> _Reading text_:
[dm-devel] [Lsf] Preliminary Agenda and Activities for LSF

Mingming Cao cmm at us.ibm.com
Fri Apr 1 21:34:26 UTC 2011


On Wed, 2011-03-30 at 18:00 -0700, Joel Becker wrote: 
> On Wed, Mar 30, 2011 at 02:49:58PM -0700, Mingming Cao wrote:
> > On Wed, 2011-03-30 at 13:17 +1100, Dave Chinner wrote:
> > > For direct IO, the IO lock is always taken in shared mode, so we can
> > > have concurrent read and write operations taking place at once
> > > regardless of the offset into the file.
> > > 
> > 
> > thanks for reminding me,in xfs concurrent direct IO write to the same
> > offset is allowed.
> 
> 	ocfs2 as well, with the same sort of strategem (including across
> the cluster).
> 
Thanks for providing view from OCFS2 side. This is good to know.

> > > Direct IO semantics have always been that the application is allowed
> > > to overlap IO to the same range if it wants to. The result is
> > > undefined (just like issuing overlapping reads and writes to a disk
> > > at the same time) so it's the application's responsibility to avoid
> > > overlapping IO if it is a problem.

> _What to do_:
Pick up the mailing-list reply about concurrent direct IO writes after its last quoted line and continue the message.

> _Data listing_:
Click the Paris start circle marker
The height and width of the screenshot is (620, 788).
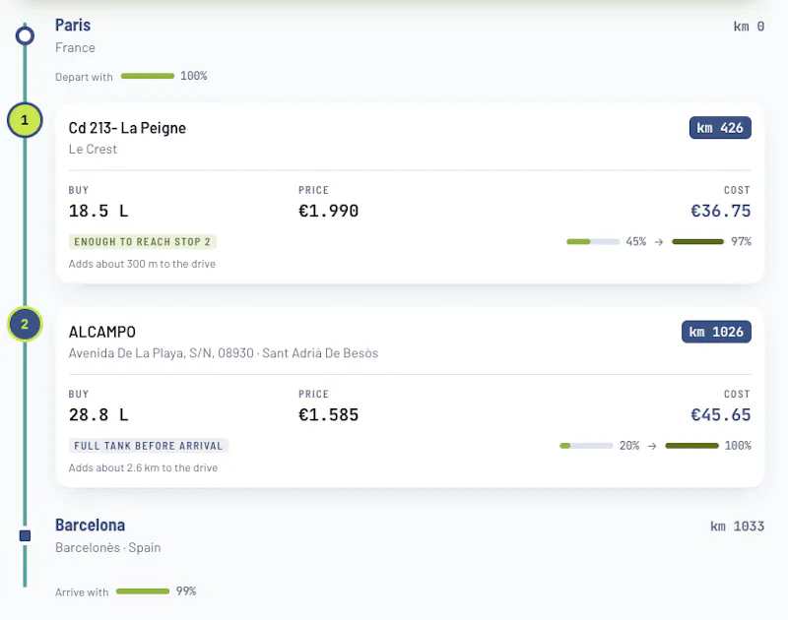25,35
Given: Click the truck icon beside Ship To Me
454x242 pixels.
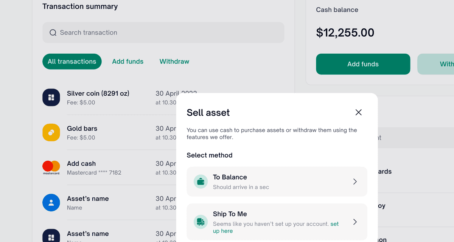Looking at the screenshot, I should tap(201, 222).
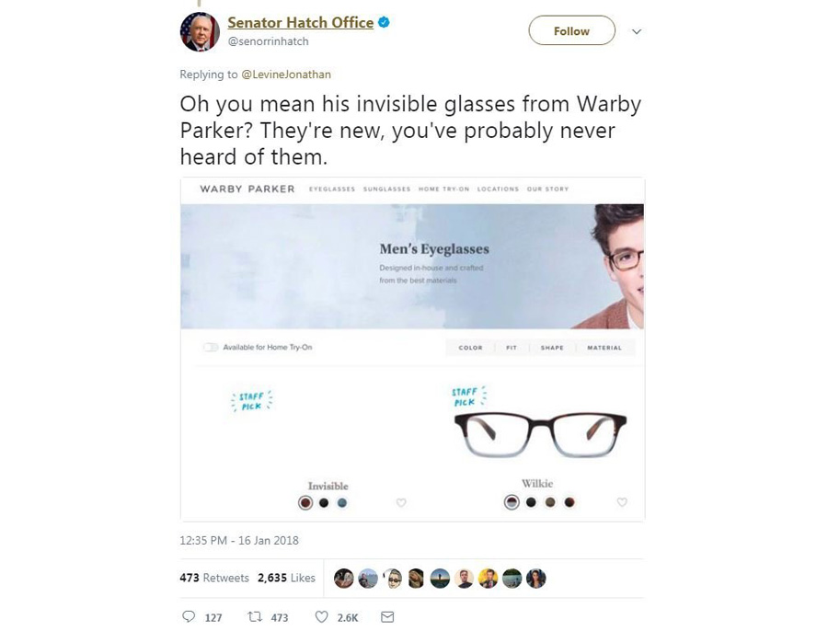828x631 pixels.
Task: Open Senator Hatch profile avatar
Action: tap(200, 31)
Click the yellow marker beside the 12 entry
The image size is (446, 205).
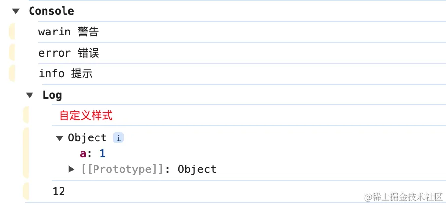[x=26, y=191]
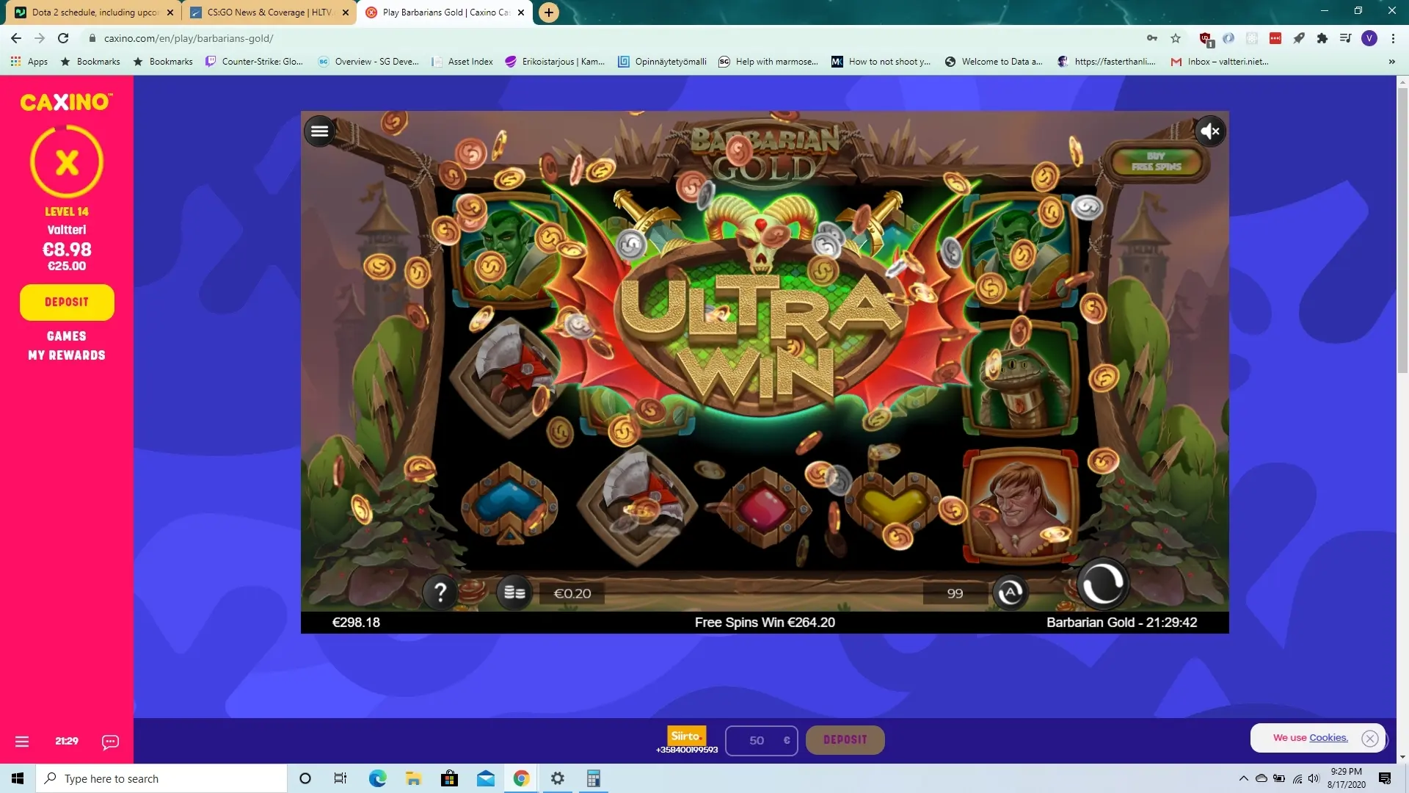
Task: Click the yellow Deposit button in sidebar
Action: [67, 302]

> _Reply to the task_:
> > > 
> > 
> > I was thinking along the line to provide finer granularity lock to allow
> > concurrent direct IO to different offset/range, but to same offset, they
> > have to be serialized. If it's undefined behavior, i.e. overlapping is
> > allowed, then concurrent dio implementation is much easier. But not sure
> > if any apps currently using DIO aware of the ordering has to be done at
> > the application level. 
> 
> 	Oh dear God no.  One of the major DIO use cases is to tell the
> kernel, "I know I won't do that, so don't spend any effort protecting
> me."
> 
> Joel
> 

Looks like so -

So I think we could have a mode to turn on/off concurrent dio if the non
heavy duty applications relies on filesystem to take care of the
serialization.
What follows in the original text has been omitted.